Memoria e Memorial, la forza dei nomi restituiti

Vladimir Zelinskij

Il legame con i morti sacrificati e cancellati dallo Stato crea solidarietà e speranza.

Il Premio Nobel per la pace attribuito nel 2021 a Dmitrij Muratov, caporedattore dell’unico giornale russo d’opposizione, era stato una sorpresa, aveva fatto sensazione.

Nel 2022, invece, lo stesso premio andato al difensore dei diritti umani Ales’ Bjaljacki in Bielorussia, a Memorial in Russia e al Centro per le libertà civili in Ucraina, è stato percepito dall’opinione mondiale come il tributo portato dai popoli d’Occidente ai loro fratelli dell’Europa dell’Est che si trovano in pericolo mortale; quasi come un gesto dovuto. Tre nazioni unite sotto il triplice segno: diritti, memoria, libertà; per i regimi dittatoriali sono tre nemici giurati, strumenti dell’offensiva dell’Occidente contro i cosiddetti «valori tradizionali». Infatti, si tratta dello scontro di due tipi di valori e ambedue le parti non nascondono di essere ormai coinvolte in qualche cosa di più grave di un semplice conflitto di parole. Il conflitto è tra quali valori?

Da una parte entra in gioco la mitologia di un passato aureo, di una tradizione che non esiste più, del mondo russo forte e monolitico, coniugato sempre con la violenza ma anche con il denaro proveniente dal petrolio. Dall’altra viene fuori l’idea (non sempre esplicitata ma sicuramente meditata) della persona irripetibile, della protesta umana comunicata dalla gente che ha sofferto tempo fa e che soffre oggi.

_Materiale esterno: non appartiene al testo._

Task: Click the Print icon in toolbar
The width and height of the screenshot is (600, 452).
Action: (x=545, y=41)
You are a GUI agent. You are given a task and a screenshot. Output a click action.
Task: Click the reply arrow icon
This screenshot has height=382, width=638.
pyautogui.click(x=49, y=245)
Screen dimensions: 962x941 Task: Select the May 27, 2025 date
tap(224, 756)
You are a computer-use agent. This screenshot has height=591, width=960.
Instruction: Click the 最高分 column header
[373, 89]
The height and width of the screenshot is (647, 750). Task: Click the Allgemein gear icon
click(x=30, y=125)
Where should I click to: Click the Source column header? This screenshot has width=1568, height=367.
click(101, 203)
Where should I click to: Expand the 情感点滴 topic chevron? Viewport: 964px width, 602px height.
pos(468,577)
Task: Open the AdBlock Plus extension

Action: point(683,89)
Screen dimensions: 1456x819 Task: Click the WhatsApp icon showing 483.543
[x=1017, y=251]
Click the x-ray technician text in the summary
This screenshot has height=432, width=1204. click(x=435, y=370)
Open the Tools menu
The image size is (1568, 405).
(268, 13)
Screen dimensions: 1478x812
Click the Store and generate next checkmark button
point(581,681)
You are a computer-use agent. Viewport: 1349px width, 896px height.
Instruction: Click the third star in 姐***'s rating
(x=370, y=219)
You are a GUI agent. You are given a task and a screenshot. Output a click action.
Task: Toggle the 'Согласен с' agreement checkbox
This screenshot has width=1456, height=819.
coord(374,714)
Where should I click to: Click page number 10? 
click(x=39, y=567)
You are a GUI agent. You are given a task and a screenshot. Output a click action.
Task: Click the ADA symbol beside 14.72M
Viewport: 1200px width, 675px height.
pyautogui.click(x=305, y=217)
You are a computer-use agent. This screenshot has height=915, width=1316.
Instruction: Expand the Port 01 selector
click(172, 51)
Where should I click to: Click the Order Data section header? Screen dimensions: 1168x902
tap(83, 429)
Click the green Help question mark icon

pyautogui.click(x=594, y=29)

Uno scontro così tipico per il cammino storico dell’impero russo, e simboleggiato all’inizio del XIX secolo dal geniale poema di Puškin Il cavaliere di bronzo, dove una statua dell’imperatore va a caccia di un pover’uomo qualsiasi, che alla fine muore. L’impero enorme, tronfio e violento dove il semplice cittadino non conta nulla, e che s’impone come un valore supremo per cui vale la pena perdere la vita. Lo zarismo, il comunismo, il paese attuale con il suo autoritarismo che non ha ancora un’identità chiara: il rapporto uomo-Stato quasi non cambia, sembra che il disprezzo nei confronti delle vite umane costituisca la tradizione nazionale.

Troppo spesso le vite umane sono state sacrificate al Moloch della guerra, del terrore, dell’ideologia. Migliaia, milioni, forse decine di milioni di vite immolate, all’epoca non contate quasi da nessuno e dimenticate.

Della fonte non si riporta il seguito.